Super fruit
Pomegranates feature in the myths of many cultures. According to the Greeks, it's responsible for winter: the goddess Persephone, kidnapped by Hades and taken to his home in the underworld, eats several pomegranate seeds before being released. For each seed Persephone consumes, she is condemned to spend a month in the underworld. Her mother, Demeter, goddess of the harvest, mourns for her daughter during these months, and causes everything on Earth to wilt and die.
In other cultures, the pomegranate symbolises forbidden desire, life and death, fertility and female puberty.
Although the magical values attributed to the fruit are fanciful (thank goodness, at least on the fertility part) recent studies have shown it's high in antioxidants, which are believed to possess anti-ageing properties and help prevent cancer and heart disease.

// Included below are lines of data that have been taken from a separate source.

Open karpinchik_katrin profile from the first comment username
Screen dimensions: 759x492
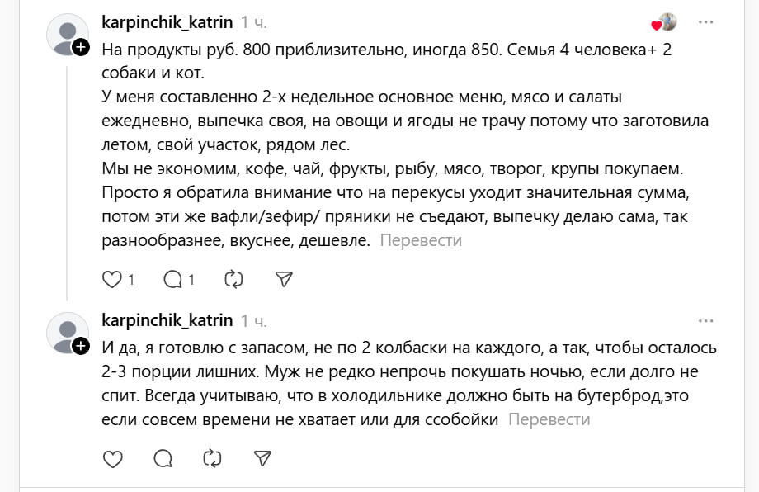pyautogui.click(x=167, y=22)
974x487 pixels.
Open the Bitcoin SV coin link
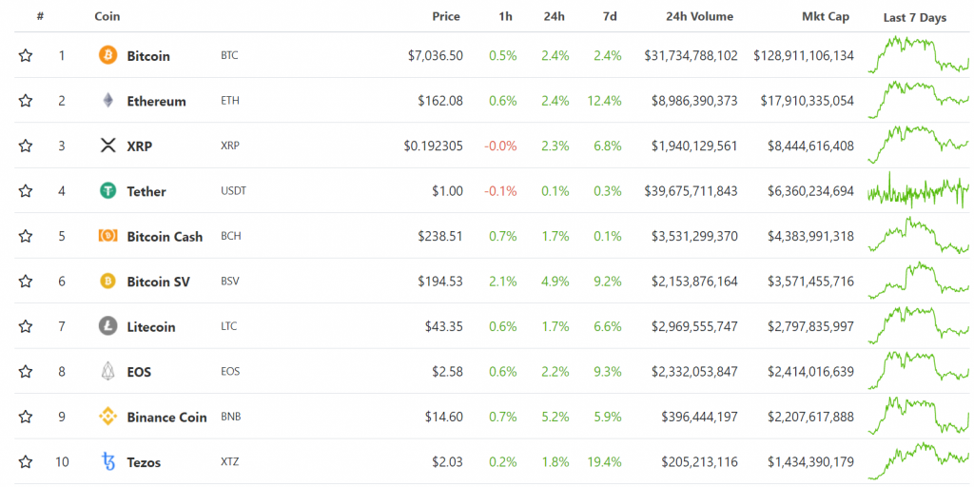click(x=158, y=282)
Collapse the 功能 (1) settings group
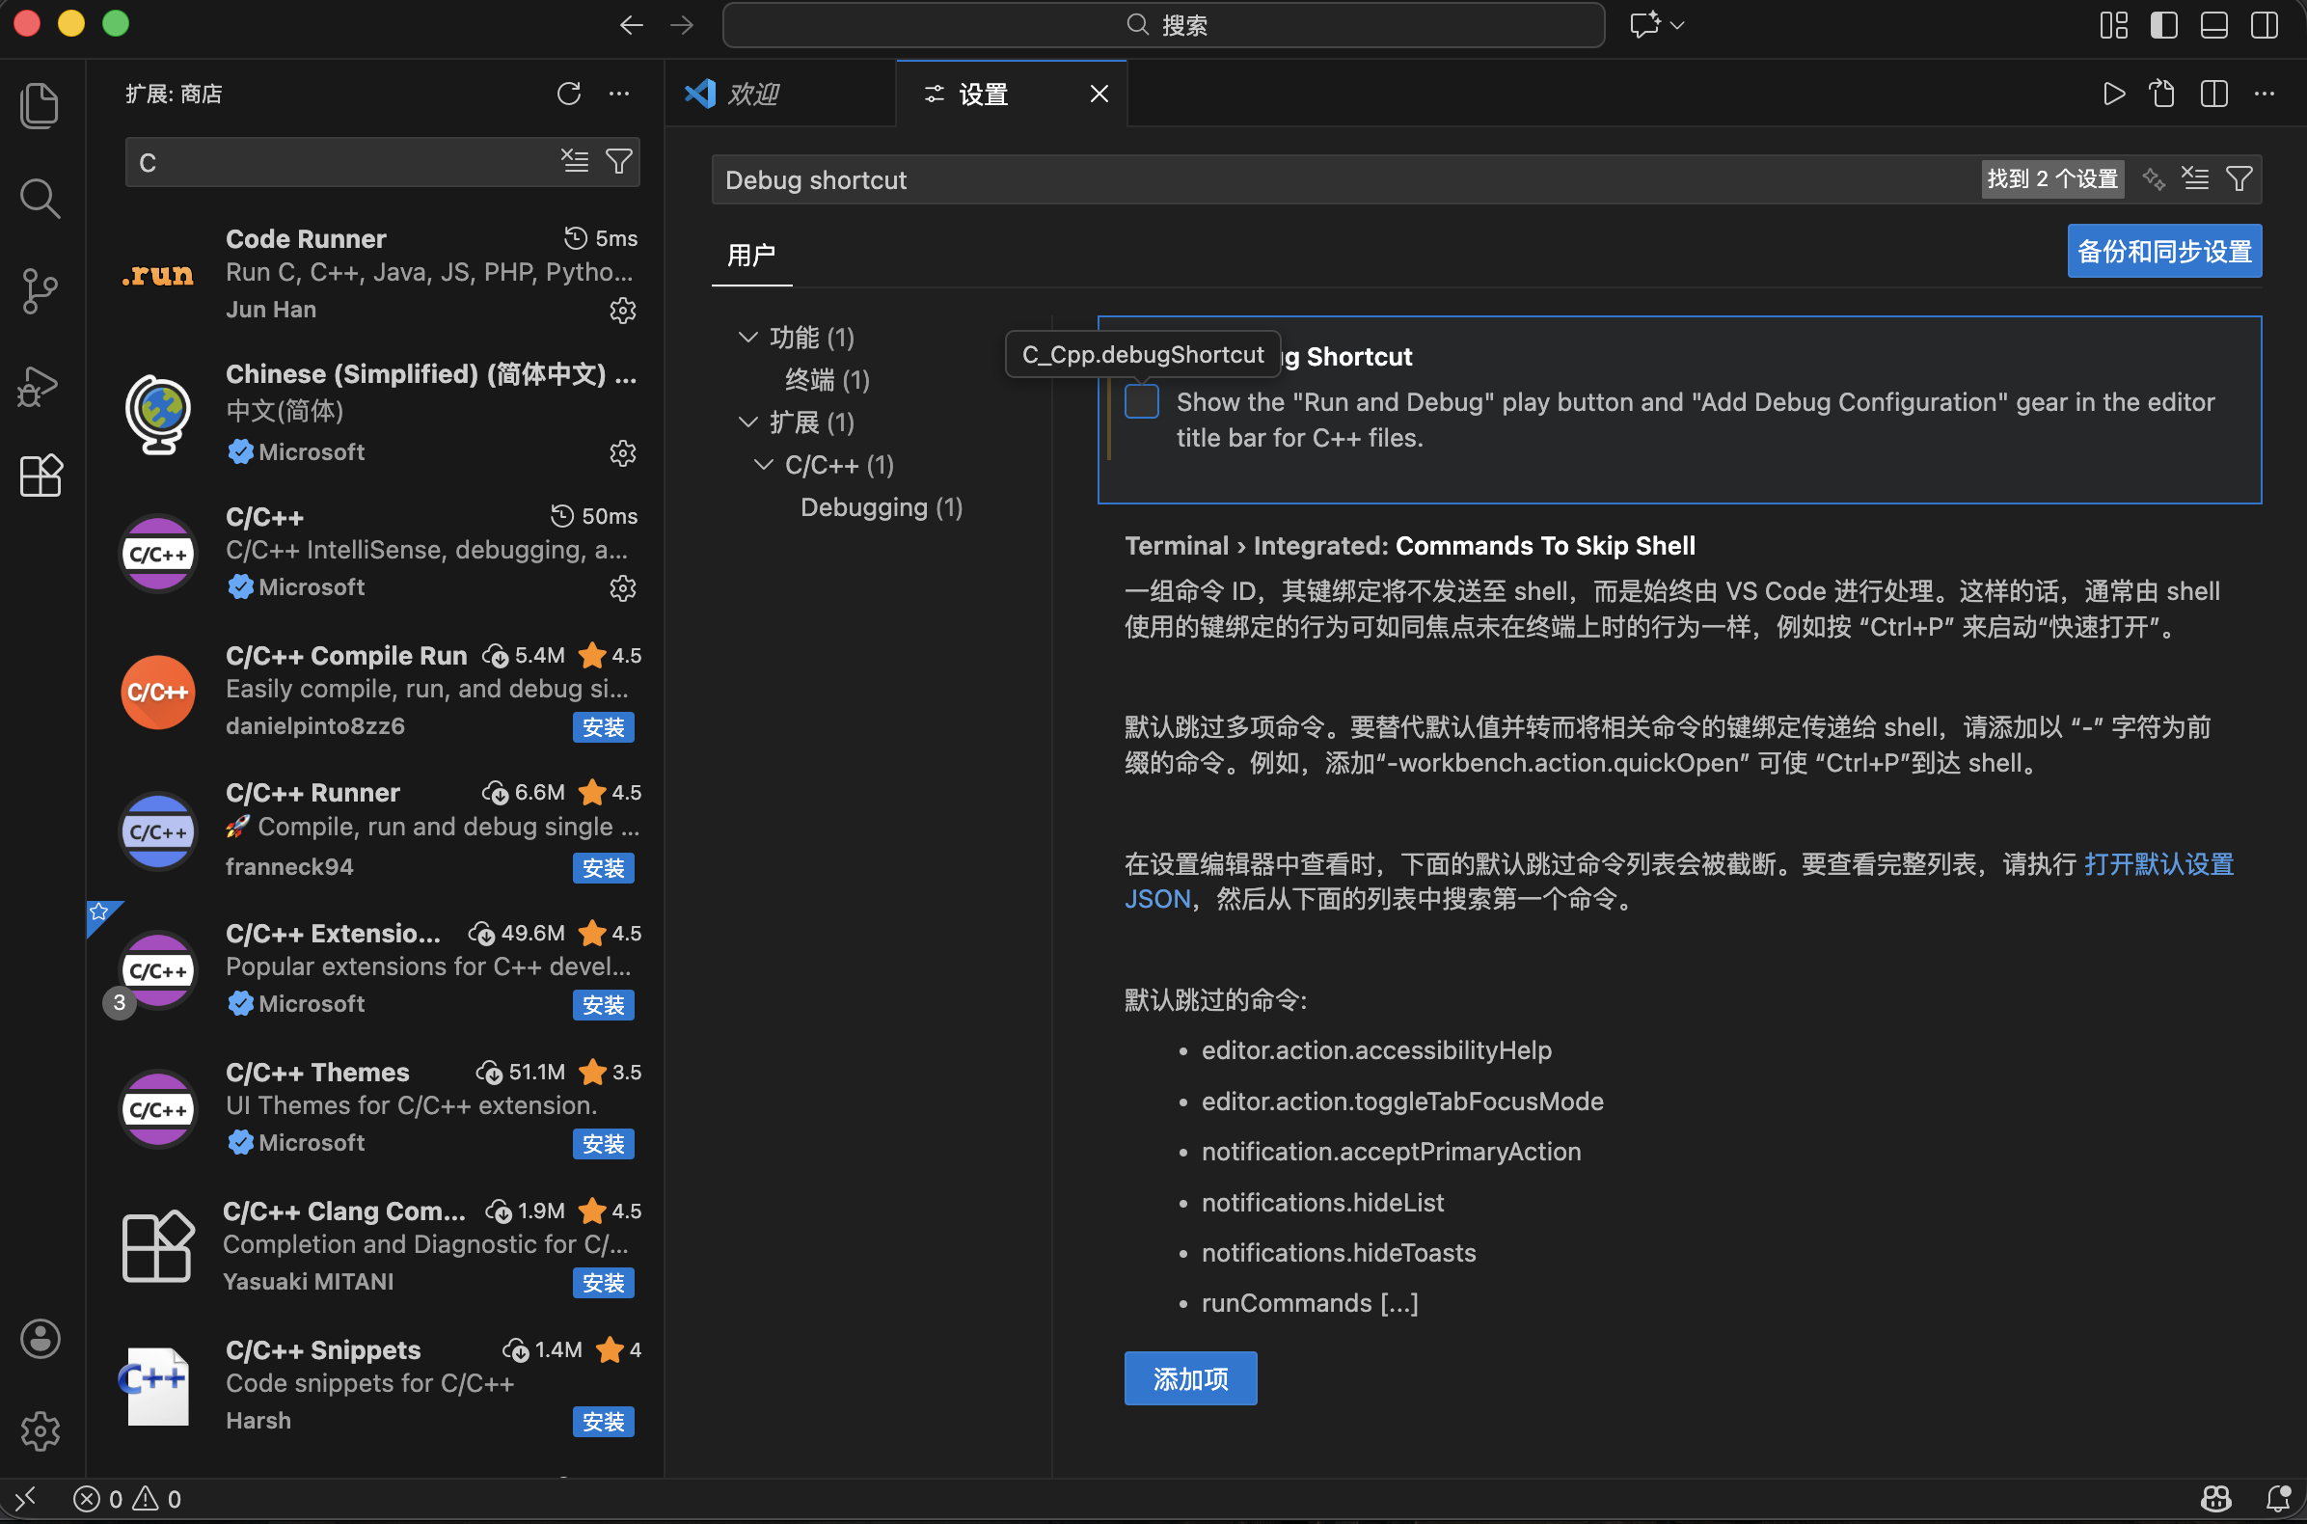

The pomegranate isn't the easiest fruit to eat - the skin is tough and leathery and the glistening, jewel-like seeds (arils) cling tightly to the coarse white interior pith. To extract them, cut off the top of the pomegranate, then cut through the tough skin along the circumference from top to bottom in two places (so it's divided into four), but don't cut all the way through the fruit. Soak it in a bowl of cool water then pry open along the cuts. Submerge in the water and turn the sections inside out: most of the seeds will pop out, and the others will loosen easily from the pith and sink to the bottom of the bowl (the pith will float). Working with the fruit submerged lessens the chances of staining: pomegranate rind was once used as an indelible dye.
Pomegranate juice is sweetened, simmered and reduced to make syrup (such as grenadine), or unsweetened and reduced for pomegranate molasses. The seeds are beautiful scattered over couscous or pilaf, or tossed with salads.